Transport The government is also planning to go big on integrated end-to-end transportation and multi-modal logistics solutions, for integrating railways, roads, shipping and air traffic. Budgeted capital spending for the coming financial year is Rs 3.1 lakh crore, about 11 per cent higher than the revised estimates for 2016-17.
Highway projects worth a little over Rs 2 lakh crore in Uttar Pradesh and Punjab, announced last year but stuck in the election whirligig, will move ahead. These projects were announced in September 2016. A string of expressways were announced by minister Nitin Gadkari, including Delhi-Amritsar-Katra to cater for pilgrims visiting Punjab and the Vaishno Devi shrine in J&K. The Kanpur–Lucknow expressway also figures in the priority list. To come up at a cost of Rs 1,500 crore, it would reduce the current travel time between the two cities to 35 minutes, from an hour. Some of the other projects in the priority list are Vadodara-Mumbai, Chennai-Bengaluru and Ahmedabad-Dholera (proposed smart industrial city in Gujarat).
GST On the goods and services tax (GST), the government will hit the ground running. The government will take Cabinet approval for the GST and compensation Bills after the GST Council meeting on March 16, which will take a call on the Union Territory GST (UTGST) Bill. After Cabinet approval, the Central GST (CGST), Integrated GST (IGST) and UTGST, as well as compensation Bills, will be introduced in the second half of the Budget session. The Council will also take up the State GST (SGST) Bill in the March 16 meeting but these will be introduced in the respective state assemblies.
The Council meeting on March 4 had already cleared the CGST and IGST Bills. Before that, it had cleared the compensation Bill. With this, hope has arisen that GST might be introduced from July. After approval of the Bills by Parliament and the respective state assemblies, rules will be prepared. Side by side, a committee of officers, chaired by revenue secretary Hasmukh Adhia, will take up the task of fitment of GST rates to various items.
The GST Council has already cleared four slabs — five, 12, 18 and 28 per cent — and a cess over the peak rate on demerit and luxury goods such as tobacco, aerated drinks and big cars.

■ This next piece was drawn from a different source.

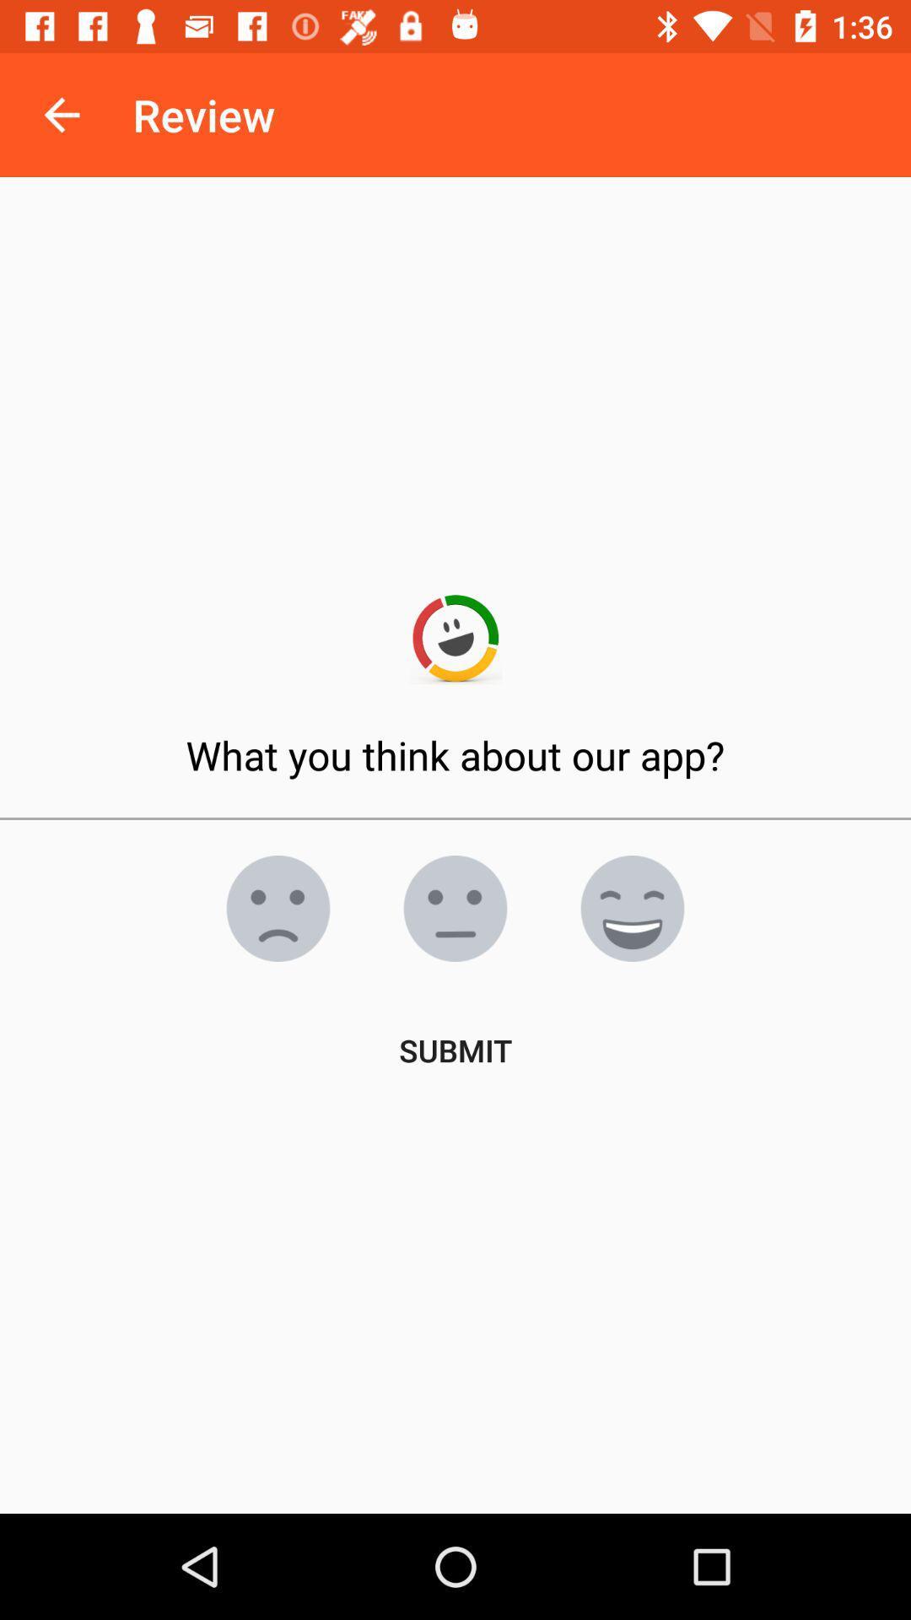 The height and width of the screenshot is (1620, 911). What do you see at coordinates (278, 907) in the screenshot?
I see `the item on the left` at bounding box center [278, 907].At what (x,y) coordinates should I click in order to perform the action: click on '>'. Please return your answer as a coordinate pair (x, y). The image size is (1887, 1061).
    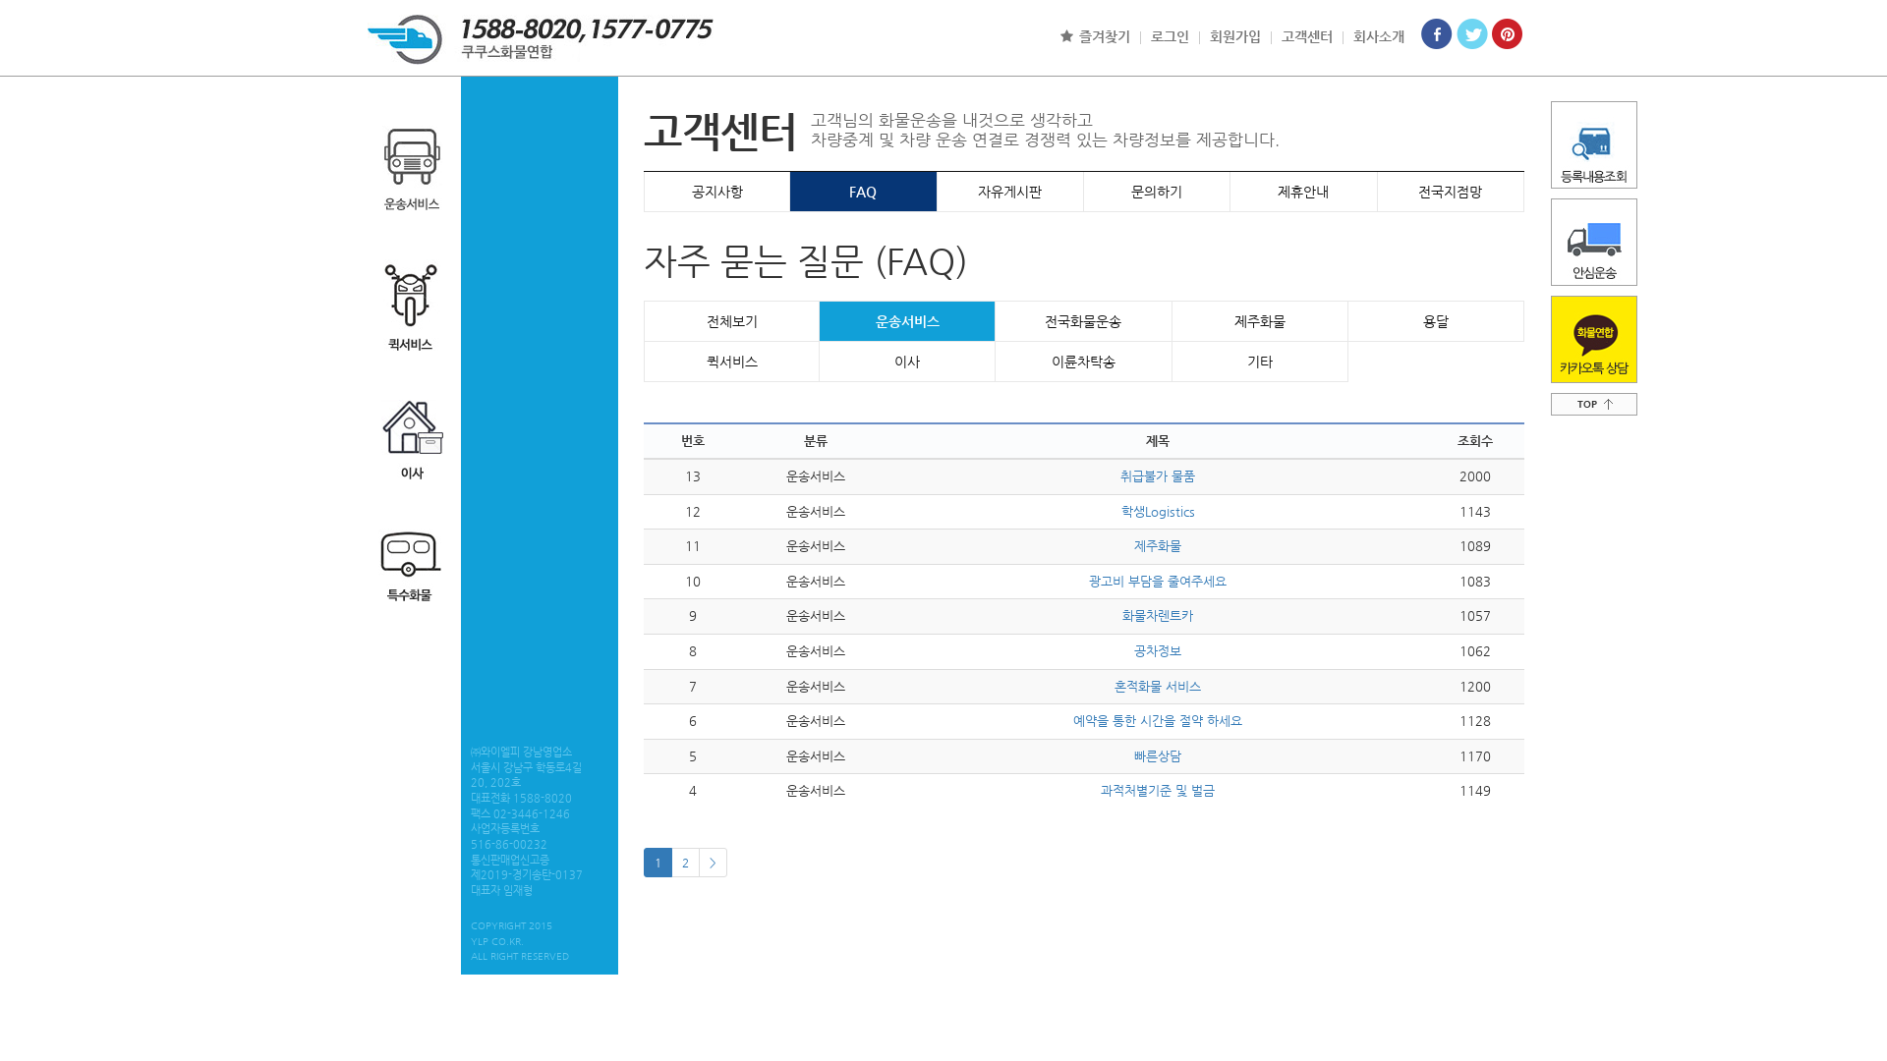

Agriculture Agriculture is also expected to figure prominently in the government’s agenda. Officials said there are three major areas in which work would start in full flow immediately after the polls. These include the three ‘model’ legislations the Centre is planning to recommend, to reform farm marketing laws, facilitate contract farming and also land lease.
Funds from Union Budget 2017-18 are expected to start flowing in from April 1 (because the presentation and passage date was advanced), to enable proper planning and execution of programmes and schemes.
The model draft Agriculture Produce Markting Committee law has been floated for stakeholder consultation, which ends on March 15. Then, will be vetted and could be sent for Cabinet approval.
A committee has already been formed under the NITI Aayog for framing a model law on contract farming. A model land lease law has already been prepared and is now being discussed with states.
The Centre will also move on the Seeds Bill, which provides for regulating seed and plant material, liberalise imports and protect farmers’ rights in this regard, plus an enabling provision for genetically modified crops.
It is also expected to quicken the distribution of soil health cards, which otherwise could miss the target of 140 million to be issued by 2017, by investing more funds on setting up of testing labs in states.
Coverage under the Pradhan Mantri Fasal Bima Yojana will also be enhanced from the existing 30 per cent of the cropped area to over 40 per cent in 2017-18. Completing of pending irrigation projects will see attention.
Digitisation and Aadhaar seeding of ration cards and the cashless drive in ration shops for food will get a push.